Bremer Einrichtungen für Menschen mit Behinderung erhalten Förderung vom Bund

Vier Bremer Einrichtungen erhalten Fördermittel vom Bund für den Ausbau der Teilhabeberatung. Das Bundesministerium für Arbeit und Soziales bewilligt für Bremen insgesamt Mittel in Höhe von 474.965 Euro im Rahmen des Projekts der „Ergänzenden unabhängigen Teilhabeberatung“ für Menschen mit Behinderungen.
 
Ich setzte mich regelmäßig in Berlin für Projektförderungen in meinem Wahlkreis ein und freue mich darüber, dass in Bremen gleich vier Einrichtungen in ihrer wertvollen Beratungsarbeit für Menschen mit Behinderungen und deren Familien mit dieser verhältnismäßig hohen Fördersumme unterstützt werden.
 
Die Parlamentarische Staatssekretärin Gabriele Lösekrug-Möller hat mir in einem Schreiben mitgeteilt, dass sowohl der Blinden- und Sehbehinderten Verein Bremen e.V., als auch Selbstbestimmt Leben e.V., der Landesverband der Gehörslosen des Landes Bremen e.V., sowie der Hand zu Hand e.V. die dringend benötigten Fördermittel des Bundes von insgesamt rund 474.965 Euro nun sicher für den Ausbau ihrer Beratungsangebote erhalten.
 
Besonderes Augenmerk liegt bei der Förderung auf der unabhängigen Beratung für individuelle Leistungen und Teilhabemöglichkeiten von Betroffenen durch Betroffene.
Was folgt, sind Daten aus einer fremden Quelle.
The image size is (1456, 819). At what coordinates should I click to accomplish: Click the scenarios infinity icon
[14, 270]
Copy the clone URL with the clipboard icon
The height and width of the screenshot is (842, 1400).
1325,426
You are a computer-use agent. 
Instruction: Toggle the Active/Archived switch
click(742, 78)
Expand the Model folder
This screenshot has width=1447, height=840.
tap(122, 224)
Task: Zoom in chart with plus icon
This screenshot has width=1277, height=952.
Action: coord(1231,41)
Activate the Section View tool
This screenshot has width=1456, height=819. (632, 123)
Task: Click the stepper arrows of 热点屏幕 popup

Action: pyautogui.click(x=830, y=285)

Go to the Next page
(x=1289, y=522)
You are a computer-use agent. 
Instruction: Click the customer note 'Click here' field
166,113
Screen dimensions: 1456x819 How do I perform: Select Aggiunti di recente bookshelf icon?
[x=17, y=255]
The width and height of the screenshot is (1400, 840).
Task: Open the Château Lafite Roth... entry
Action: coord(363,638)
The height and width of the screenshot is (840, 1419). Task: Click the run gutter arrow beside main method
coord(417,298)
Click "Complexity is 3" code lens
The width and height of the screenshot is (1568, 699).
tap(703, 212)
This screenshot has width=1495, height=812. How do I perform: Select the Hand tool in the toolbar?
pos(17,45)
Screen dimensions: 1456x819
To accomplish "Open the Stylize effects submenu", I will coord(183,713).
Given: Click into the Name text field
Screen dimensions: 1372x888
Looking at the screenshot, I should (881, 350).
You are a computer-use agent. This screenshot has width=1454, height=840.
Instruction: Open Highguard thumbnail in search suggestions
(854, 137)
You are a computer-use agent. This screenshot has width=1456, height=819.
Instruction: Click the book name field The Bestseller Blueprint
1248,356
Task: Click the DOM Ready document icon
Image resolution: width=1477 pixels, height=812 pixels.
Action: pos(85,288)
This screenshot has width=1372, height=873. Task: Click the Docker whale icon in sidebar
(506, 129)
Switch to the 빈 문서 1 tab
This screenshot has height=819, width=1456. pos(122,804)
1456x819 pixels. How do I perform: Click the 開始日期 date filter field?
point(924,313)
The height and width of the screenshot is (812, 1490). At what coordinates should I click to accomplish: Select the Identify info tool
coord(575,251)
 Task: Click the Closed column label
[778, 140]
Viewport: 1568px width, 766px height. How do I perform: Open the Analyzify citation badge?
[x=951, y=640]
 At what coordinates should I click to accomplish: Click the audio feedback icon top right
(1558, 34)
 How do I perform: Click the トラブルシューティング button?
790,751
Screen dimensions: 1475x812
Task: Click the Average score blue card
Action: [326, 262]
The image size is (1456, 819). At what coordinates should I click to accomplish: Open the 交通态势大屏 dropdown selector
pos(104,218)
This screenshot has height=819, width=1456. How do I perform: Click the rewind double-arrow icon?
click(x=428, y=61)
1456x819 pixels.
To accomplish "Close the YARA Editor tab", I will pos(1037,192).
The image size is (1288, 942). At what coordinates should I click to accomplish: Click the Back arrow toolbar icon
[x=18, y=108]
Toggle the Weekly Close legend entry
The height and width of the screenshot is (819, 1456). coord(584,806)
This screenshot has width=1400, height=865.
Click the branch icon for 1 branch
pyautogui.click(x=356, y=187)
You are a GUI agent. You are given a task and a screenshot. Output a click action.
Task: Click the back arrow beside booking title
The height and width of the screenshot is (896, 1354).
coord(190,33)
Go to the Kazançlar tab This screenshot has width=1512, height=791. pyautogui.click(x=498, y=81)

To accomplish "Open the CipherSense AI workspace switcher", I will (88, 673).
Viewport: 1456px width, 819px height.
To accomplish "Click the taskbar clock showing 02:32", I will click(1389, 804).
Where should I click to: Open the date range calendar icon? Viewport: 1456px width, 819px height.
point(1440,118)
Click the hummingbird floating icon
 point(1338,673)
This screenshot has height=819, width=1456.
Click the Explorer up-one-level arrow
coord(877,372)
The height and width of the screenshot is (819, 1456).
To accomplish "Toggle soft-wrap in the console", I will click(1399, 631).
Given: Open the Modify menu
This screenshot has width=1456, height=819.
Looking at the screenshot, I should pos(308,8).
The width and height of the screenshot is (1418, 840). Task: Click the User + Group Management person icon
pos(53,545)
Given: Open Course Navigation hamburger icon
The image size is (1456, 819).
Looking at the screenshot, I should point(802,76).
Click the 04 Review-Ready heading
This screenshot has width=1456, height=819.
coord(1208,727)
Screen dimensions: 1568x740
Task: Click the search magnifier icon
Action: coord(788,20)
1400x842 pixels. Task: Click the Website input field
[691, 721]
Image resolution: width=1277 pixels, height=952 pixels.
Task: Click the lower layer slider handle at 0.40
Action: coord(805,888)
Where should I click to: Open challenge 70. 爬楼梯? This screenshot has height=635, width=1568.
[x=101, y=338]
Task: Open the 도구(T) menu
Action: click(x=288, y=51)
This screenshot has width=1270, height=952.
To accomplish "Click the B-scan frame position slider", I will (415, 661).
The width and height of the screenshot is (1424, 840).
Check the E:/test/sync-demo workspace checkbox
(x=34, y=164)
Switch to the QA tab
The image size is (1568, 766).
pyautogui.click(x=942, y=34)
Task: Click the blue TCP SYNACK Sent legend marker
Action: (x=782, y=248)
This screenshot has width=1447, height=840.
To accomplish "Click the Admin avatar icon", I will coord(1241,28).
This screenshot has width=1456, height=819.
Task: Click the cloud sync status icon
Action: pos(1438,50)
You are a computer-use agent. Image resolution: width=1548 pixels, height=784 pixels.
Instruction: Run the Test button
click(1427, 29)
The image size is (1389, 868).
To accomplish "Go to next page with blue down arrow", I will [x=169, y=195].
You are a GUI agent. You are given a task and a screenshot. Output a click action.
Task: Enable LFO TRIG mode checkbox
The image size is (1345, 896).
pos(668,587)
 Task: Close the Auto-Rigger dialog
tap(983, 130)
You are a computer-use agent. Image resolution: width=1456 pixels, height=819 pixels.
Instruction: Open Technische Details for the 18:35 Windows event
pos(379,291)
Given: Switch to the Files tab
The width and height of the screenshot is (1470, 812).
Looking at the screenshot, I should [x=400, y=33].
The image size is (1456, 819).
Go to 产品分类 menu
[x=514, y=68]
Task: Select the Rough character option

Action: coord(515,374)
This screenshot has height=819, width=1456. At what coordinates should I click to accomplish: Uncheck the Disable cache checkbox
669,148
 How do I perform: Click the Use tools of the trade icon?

Durch dieses sogenannte „Peer Counseling“ stärken die eingetragenen Vereine die Selbstbestimmung und helfen Leistungsberechtigten bei der Lebensgestaltung. Ob der Fokus auf der Hilfe in einem frühen Stadium von Augenerkrankungen, auf Geflüchteten und Migrantinnen mit seelischen und körperlichen Beeinträchtigungen oder auf der Beratung für Gehörlose und Hörgeschädigte liegt – alle diese Einrichtungen sind für die Betroffenen eine große Hilfe und leisten mit ihrer engagierten, integrativen Arbeit einen wichtigen Beitrag für den sozialen und gesellschaftlichen Zusammenhalt in Bremen.
 
Mit der Förderung des Bundesministeriums für Arbeit und Soziales werden ab dem 1. Januar 2018 auf Grundlage des neuen Bundesteilhabegesetzes, § 32 SGB IX, niedrigschwellige unabhängige Beratungsangebote zur Stärkung der Selbstbestimmung von Menschen mit Behinderung und ihrer Familien mit jährlich insgesamt 58 Millionen Euro, unterstützt.
 
Die Bescheide an die einzelnen Projekte werden voraussichtlich am 8. Dezember durch das Bundesministerium für Arbeit und Soziales an die Zuwendungsempfänger versandt.